What could/should they have done better/differently?
Blind support has plagued shareholders here for a while.
People who work at and blindly support the company —> good. Support them no matter what, including huge price drops and incorrect predictions.
Everyone else, who must be responsible for the markets lack of understanding/appreciation —> bad. Avoid them and blame them all.
LCY wrote a "To Whom it May Concern" letter as a last ditch effort to dispel the notion that they are participating in another transaction with the liquidated firm. They literally cannot make it stop.
There was only one defined transaction. Within it several agreements would have to be made to effect the terms therein. Unreal if you think officers of a court would tease a transformative transaction with no additional details and then allow public investors to not have the benefit of that information before the stock was taken down.
The details of all bids have been disclosed though. We know exactly what they were.

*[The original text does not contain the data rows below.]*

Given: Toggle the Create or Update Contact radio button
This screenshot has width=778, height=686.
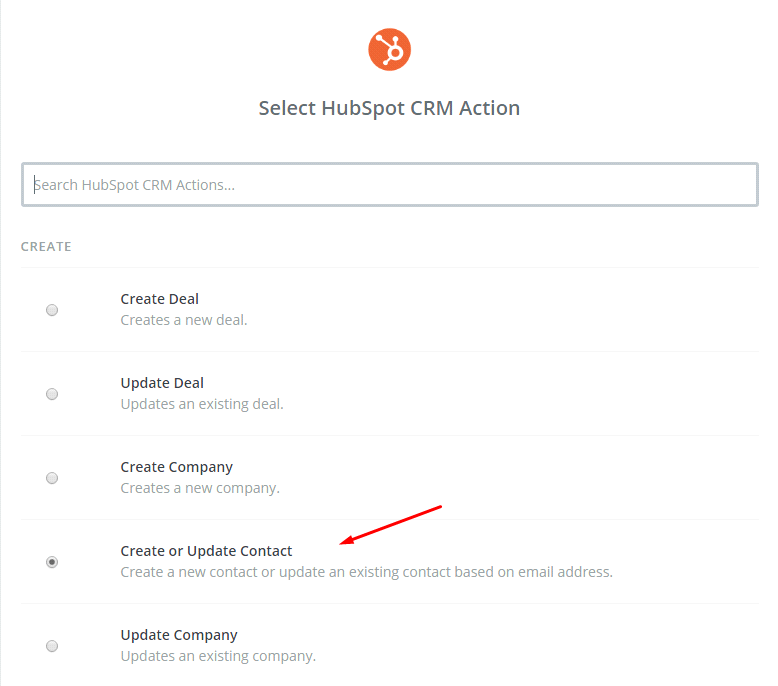Looking at the screenshot, I should pyautogui.click(x=52, y=562).
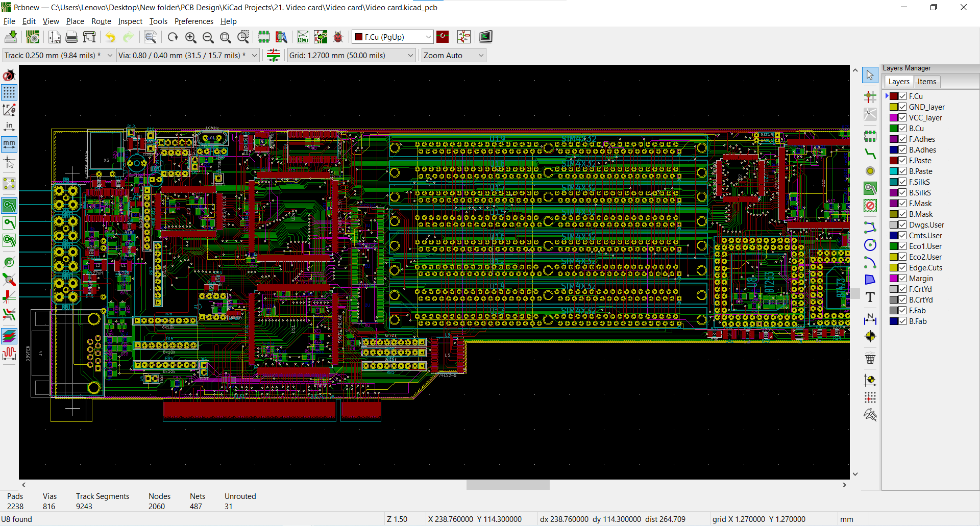
Task: Hide the B.Cu layer checkbox
Action: pos(902,129)
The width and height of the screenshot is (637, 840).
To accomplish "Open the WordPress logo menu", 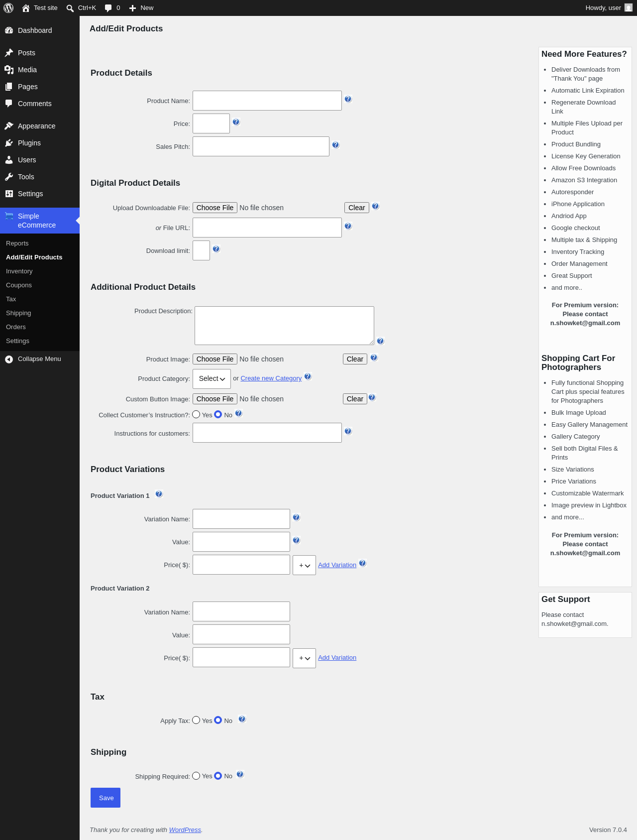I will 8,8.
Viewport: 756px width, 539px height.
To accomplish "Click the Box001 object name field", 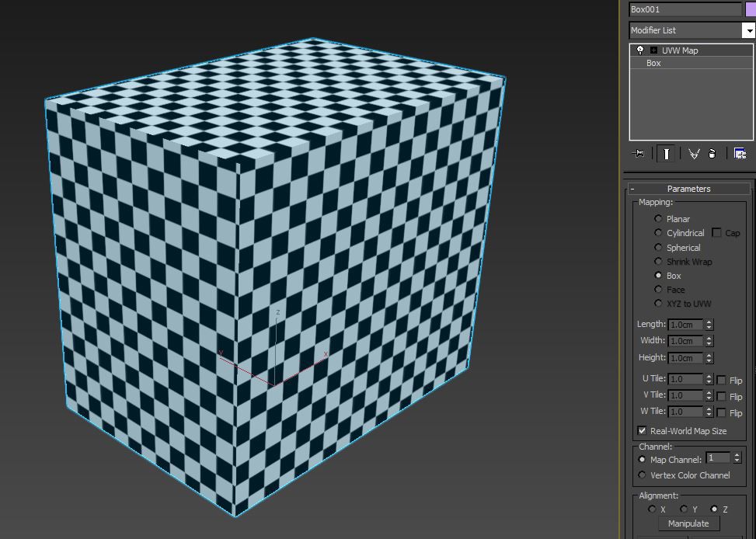I will 685,9.
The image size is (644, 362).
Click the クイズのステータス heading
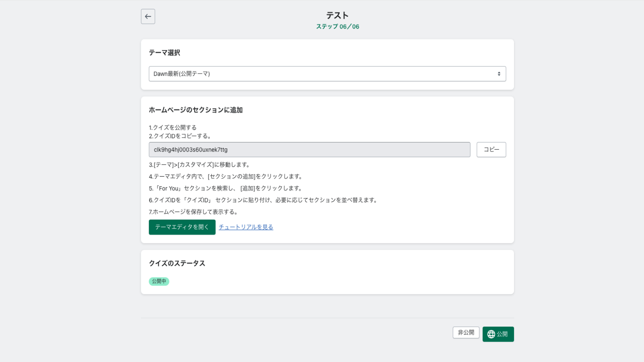177,263

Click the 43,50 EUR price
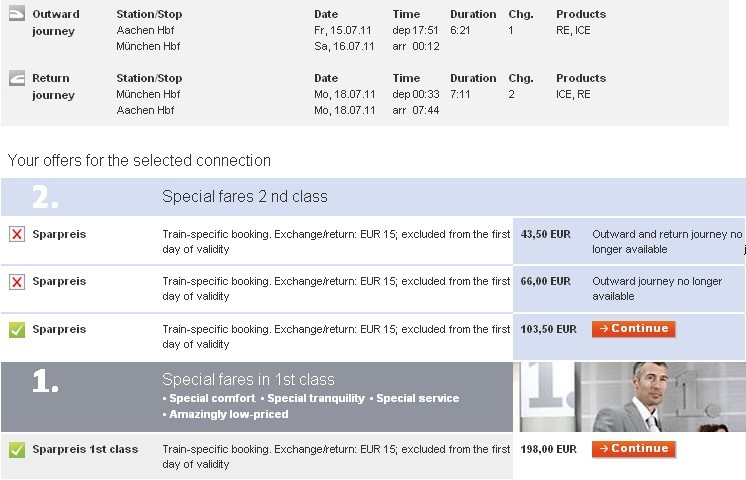click(x=545, y=234)
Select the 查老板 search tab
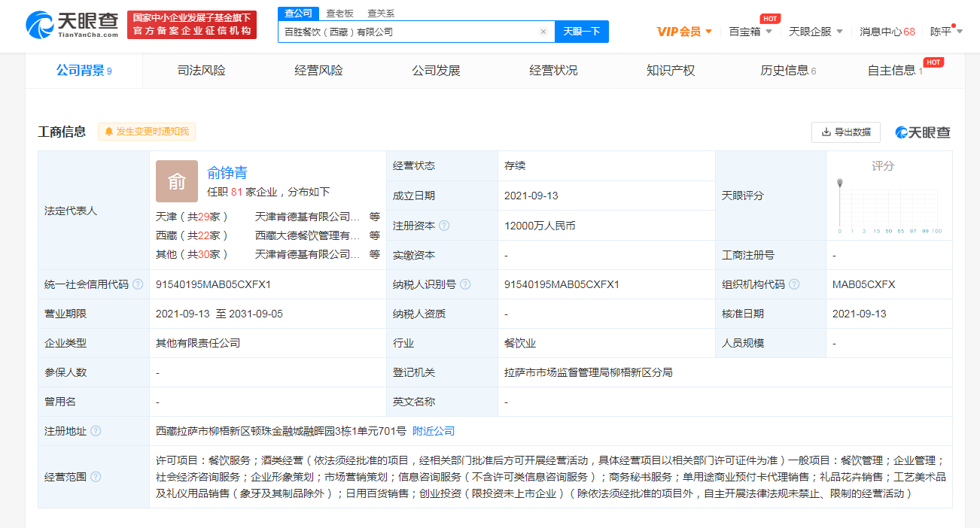The height and width of the screenshot is (528, 980). (x=339, y=14)
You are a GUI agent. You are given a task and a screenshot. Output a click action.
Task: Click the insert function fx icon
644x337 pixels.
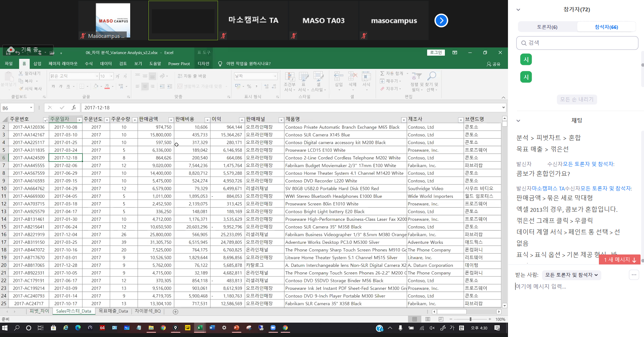point(74,108)
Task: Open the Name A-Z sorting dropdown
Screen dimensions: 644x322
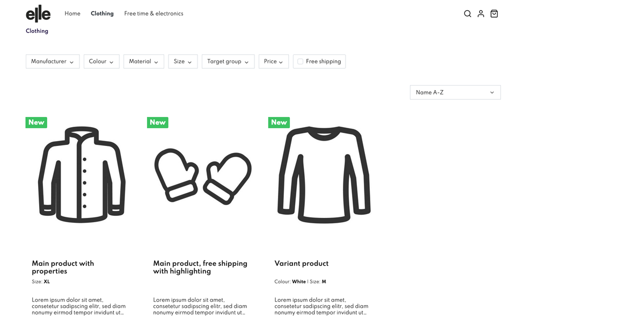Action: pos(455,92)
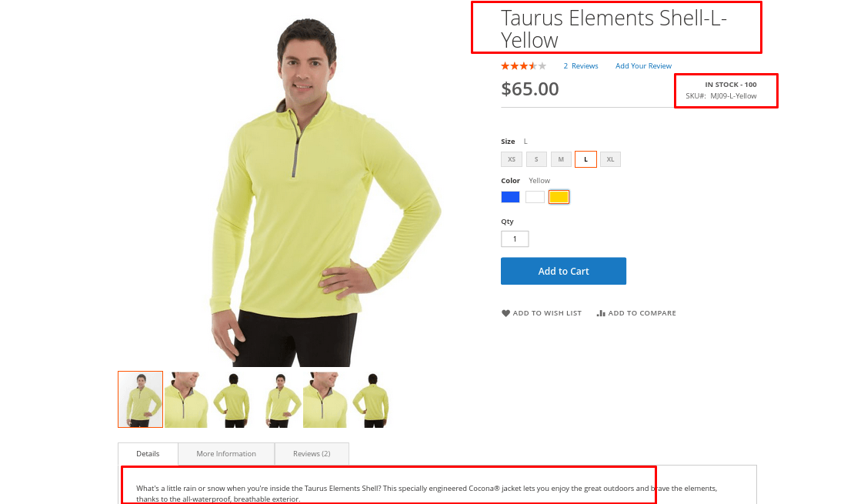This screenshot has width=854, height=504.
Task: Pick the white color swatch
Action: (535, 197)
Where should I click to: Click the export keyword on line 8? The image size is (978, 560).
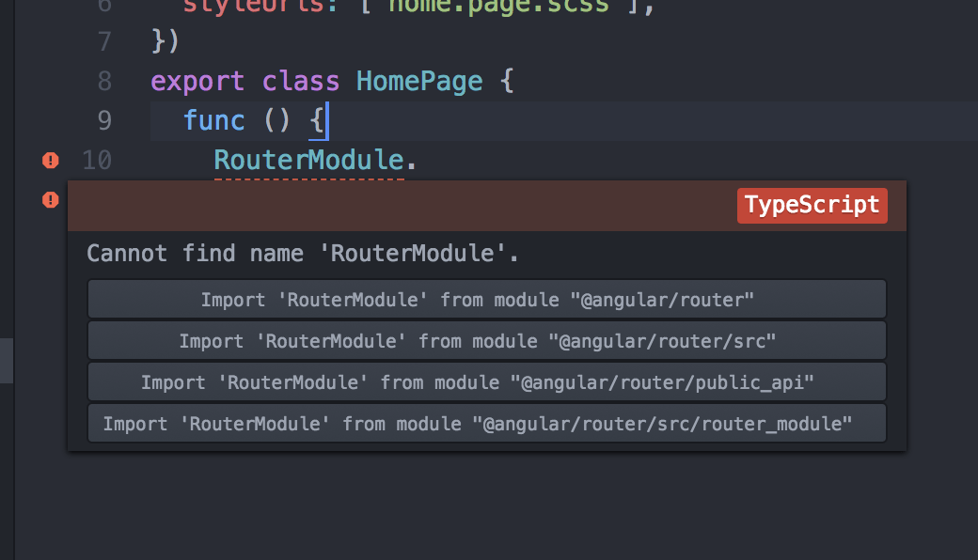[197, 81]
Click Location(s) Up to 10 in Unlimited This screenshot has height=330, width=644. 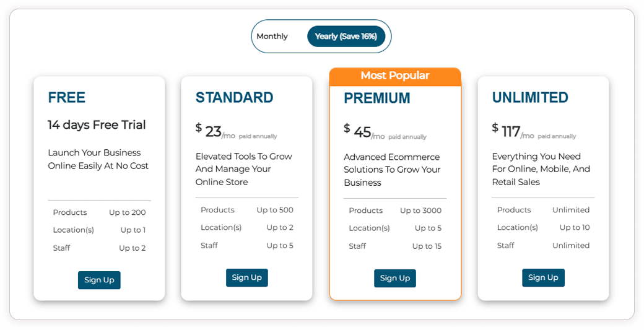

LCY was part of the winning bid. In a rare move they had to recently write a letter explaining there will be no additional money paid, to dispel exactly this notion.
So the drafter was thorough enough to stand up and say “I can’t sign off on this draft this without noting the additional country involved! I have ethical standards!” but they were OK not mentioning in any other way a transformative additional entire transaction??
Or more likely the “elsewhere” was catching other offshore loose ends such as domiciling for optimal tax advantage, international sales permissions, such as the one in Belgium we were told about at one point, etc.
Really hard to believe the country not identified of the three by name is the one driving and transforming and driving the deal and the document.
Why would I not acknowledge a letter we’ve all seen?
Yes most likely. Or aim to muddy the waters and seek some kind of “go away” consideration.
Ultimately they just went away as all they have is someone’s biased recollection of a conversation vs the clear, organized, definitive explanation of the outcome ultimately set forth and approved.